The relentless downward trend for US Large Oil & Gas firms continues. Credit quality is down 67% from the same point last year and 13% from six months prior, and 2% from one month prior. Default risk is now 75 bps, compared to 73 bps one month prior, 66 bps six months prior, and 45 bps at the same point last year. This sector’s current CCR rating is bb+, and approximately 86% of firms have a CCR rating of bbb or lower.

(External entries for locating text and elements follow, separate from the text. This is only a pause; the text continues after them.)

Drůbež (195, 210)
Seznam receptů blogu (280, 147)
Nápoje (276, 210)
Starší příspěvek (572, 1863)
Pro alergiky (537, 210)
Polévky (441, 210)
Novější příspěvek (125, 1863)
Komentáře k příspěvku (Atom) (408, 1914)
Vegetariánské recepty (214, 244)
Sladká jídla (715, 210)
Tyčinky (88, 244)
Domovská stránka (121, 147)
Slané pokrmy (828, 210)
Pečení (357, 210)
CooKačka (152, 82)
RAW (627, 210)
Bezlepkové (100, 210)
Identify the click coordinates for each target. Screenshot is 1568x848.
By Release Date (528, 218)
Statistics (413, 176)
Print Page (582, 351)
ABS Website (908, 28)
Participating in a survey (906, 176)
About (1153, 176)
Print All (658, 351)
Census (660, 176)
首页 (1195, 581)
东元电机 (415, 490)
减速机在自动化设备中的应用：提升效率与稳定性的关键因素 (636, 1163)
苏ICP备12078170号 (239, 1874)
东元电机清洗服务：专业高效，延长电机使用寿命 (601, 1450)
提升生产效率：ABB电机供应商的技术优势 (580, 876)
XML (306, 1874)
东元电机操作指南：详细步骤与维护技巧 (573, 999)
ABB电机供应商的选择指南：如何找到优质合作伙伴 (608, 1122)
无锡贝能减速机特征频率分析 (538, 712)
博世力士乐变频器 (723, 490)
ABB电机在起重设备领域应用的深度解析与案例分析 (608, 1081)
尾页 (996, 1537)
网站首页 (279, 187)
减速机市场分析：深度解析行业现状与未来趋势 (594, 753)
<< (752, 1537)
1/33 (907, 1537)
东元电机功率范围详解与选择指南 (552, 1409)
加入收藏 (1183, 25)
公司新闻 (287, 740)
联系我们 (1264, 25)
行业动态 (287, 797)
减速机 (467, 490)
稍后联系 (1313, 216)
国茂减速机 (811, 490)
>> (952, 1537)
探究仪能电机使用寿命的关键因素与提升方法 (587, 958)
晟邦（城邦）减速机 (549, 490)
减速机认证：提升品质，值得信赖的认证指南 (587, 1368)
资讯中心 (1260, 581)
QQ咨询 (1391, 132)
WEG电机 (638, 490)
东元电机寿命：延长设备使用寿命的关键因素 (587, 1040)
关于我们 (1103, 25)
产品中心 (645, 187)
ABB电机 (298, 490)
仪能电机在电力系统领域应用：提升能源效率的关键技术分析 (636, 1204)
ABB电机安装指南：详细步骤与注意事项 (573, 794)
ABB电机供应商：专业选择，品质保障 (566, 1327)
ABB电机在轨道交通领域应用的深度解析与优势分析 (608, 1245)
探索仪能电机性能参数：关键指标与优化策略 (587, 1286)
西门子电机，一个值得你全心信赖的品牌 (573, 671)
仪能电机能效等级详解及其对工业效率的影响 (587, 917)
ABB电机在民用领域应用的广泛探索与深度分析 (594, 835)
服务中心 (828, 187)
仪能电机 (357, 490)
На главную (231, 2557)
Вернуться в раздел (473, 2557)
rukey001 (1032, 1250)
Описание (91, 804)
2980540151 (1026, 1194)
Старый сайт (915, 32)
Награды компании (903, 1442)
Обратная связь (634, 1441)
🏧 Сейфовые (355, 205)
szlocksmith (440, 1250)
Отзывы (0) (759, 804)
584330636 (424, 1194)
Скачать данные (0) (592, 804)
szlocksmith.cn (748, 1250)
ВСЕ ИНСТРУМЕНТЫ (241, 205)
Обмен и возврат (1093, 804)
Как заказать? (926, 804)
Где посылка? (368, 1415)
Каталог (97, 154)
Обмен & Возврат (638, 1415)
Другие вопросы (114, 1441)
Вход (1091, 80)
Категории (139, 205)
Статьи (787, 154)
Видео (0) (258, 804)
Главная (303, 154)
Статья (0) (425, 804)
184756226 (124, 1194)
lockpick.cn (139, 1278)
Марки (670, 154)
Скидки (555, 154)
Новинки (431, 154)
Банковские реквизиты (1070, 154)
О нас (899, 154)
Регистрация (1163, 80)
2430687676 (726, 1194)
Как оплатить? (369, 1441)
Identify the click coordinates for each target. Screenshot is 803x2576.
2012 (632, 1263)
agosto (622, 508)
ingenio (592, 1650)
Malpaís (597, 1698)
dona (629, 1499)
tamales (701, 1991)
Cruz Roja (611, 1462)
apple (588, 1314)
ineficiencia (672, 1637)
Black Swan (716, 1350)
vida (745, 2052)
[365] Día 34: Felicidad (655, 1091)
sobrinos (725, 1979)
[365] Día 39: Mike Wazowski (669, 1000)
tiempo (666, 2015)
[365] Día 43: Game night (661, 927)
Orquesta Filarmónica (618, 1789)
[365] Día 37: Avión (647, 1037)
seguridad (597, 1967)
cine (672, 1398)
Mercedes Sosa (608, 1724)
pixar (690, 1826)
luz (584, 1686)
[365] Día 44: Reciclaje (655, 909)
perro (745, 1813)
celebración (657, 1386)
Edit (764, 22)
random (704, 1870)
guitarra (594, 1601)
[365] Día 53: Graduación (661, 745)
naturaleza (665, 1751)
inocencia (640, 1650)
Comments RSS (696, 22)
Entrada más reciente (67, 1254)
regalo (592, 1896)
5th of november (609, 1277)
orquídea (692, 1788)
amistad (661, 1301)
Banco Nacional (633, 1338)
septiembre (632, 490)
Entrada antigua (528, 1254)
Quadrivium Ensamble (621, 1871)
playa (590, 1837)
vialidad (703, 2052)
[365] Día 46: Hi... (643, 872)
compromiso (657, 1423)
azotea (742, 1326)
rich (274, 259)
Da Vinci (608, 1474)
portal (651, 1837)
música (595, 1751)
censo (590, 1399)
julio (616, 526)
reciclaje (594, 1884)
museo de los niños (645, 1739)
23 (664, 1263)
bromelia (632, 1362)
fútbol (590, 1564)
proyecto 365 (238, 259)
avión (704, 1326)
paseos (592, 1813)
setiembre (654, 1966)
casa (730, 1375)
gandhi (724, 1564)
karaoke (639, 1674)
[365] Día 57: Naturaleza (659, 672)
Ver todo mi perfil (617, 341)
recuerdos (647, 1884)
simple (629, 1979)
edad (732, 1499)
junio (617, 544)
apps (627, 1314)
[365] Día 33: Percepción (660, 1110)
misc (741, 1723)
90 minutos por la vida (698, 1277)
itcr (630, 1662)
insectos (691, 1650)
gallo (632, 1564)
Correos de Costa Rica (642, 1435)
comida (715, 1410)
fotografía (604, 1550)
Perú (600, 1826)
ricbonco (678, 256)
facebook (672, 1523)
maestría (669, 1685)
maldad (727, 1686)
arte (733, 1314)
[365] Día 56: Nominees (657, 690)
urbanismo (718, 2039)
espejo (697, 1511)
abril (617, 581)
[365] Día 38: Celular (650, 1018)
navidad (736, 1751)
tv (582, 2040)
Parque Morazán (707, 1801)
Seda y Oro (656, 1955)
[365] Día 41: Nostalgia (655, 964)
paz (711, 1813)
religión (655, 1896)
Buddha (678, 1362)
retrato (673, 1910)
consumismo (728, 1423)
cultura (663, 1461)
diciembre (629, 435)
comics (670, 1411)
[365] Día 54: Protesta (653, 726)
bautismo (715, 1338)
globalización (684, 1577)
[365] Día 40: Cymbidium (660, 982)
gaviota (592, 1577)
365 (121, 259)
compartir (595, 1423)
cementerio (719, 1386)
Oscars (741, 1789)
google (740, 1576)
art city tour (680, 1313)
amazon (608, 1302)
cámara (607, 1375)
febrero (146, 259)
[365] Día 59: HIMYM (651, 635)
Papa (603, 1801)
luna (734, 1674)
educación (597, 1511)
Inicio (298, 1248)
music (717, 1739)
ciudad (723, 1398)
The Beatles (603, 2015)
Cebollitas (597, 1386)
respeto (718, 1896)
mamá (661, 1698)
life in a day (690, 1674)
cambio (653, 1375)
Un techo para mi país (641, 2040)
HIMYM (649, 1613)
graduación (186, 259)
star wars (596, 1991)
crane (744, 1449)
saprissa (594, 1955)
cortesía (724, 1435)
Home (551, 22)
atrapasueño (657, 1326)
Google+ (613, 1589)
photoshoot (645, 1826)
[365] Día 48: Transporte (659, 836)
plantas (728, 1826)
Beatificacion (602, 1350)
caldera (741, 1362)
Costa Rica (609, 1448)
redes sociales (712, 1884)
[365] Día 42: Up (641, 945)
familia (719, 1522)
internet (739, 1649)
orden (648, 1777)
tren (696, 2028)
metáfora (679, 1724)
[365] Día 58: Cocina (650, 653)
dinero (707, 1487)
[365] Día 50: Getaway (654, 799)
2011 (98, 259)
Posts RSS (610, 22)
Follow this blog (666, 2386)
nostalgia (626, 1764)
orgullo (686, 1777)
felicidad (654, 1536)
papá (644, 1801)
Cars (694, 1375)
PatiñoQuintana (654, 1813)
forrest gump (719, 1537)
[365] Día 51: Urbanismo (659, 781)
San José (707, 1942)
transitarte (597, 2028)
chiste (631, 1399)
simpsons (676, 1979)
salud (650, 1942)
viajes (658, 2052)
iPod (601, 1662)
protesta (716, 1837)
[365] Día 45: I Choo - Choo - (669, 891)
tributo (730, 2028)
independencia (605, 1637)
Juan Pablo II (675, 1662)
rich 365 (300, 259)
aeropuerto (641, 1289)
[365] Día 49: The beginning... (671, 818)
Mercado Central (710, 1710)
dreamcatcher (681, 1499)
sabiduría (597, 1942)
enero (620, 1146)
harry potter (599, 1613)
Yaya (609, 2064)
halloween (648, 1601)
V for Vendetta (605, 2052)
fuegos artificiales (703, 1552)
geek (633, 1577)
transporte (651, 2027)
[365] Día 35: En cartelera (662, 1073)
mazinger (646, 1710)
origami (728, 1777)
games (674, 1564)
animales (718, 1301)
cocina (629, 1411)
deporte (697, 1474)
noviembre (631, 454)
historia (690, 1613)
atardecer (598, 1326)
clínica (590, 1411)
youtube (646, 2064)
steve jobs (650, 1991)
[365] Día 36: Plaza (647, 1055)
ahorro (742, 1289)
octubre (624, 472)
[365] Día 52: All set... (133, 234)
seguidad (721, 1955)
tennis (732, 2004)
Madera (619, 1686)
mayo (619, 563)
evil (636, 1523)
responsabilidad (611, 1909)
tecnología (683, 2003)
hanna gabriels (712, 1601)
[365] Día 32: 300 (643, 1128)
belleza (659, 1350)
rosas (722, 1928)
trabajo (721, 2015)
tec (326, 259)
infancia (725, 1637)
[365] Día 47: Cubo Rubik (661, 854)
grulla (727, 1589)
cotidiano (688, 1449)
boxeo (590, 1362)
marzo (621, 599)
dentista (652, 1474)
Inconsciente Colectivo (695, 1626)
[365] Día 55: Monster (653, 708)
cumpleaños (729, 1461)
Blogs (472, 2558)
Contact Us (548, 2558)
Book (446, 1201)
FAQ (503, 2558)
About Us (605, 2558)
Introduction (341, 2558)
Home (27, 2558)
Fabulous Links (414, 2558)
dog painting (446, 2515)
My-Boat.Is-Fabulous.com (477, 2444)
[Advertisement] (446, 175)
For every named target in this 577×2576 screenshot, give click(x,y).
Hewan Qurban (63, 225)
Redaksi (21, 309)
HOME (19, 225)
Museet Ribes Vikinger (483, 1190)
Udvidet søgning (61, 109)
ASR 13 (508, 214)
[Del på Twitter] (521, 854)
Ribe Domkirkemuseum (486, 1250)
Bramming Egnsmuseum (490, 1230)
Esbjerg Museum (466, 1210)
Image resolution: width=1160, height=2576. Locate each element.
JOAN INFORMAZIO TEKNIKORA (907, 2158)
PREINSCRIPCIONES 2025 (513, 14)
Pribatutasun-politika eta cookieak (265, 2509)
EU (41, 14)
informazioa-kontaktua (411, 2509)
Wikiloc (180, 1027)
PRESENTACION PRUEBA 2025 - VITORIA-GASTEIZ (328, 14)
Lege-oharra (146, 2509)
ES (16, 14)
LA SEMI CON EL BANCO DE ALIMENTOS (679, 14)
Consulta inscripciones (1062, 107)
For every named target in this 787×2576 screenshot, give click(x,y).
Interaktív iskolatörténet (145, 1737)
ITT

While in better shape than the US, UK Large Oil & Gas firms have also been trending down. Credit quality has fallen by 30% from the same point last year, 10% from six months prior, and 2% from one month prior. Currently, default risk is 55 bps, compared to 54 bps one month prior, 50 bps six months prior, and 43 bps at the same point last year. This sector’s current CCR rating is bb+, and approximately 76% of firms have a CCR rating of bbb or lower.
While not without difficulties, EU Large Oil & Gas firms remain in much better shape than their US or UK counterparts. Credit quality is down a much smaller amount, 19%, over the last year, down 7% from six months prior, and 1% from last month. Default risk remains at 28 bps, compared to 26 bps six months prior and 24 bps at the same point last year. This sector’s current CCR rating is bbb, and approximately 69% of firms have a CCR rating of bbb or lower.
About The Credit Benchmark Monthly Oil & Gas Aggregate
This monthly index reflects the aggregate credit risk for large US, UK, and EU firms in the oil & gas sector. It provides the average probability of default for oil & gas firms over time to illustrate the impact of industry trends on credit risk. A rising probability of default indicates worsening credit risk; a decreasing probability of default indicates improving credit risk. The Credit Consensus Rating (CCR) is a 21-category scale explicitly linked to probability of default estimates sourced from major financial institutions. The letter grades range from aaa to d.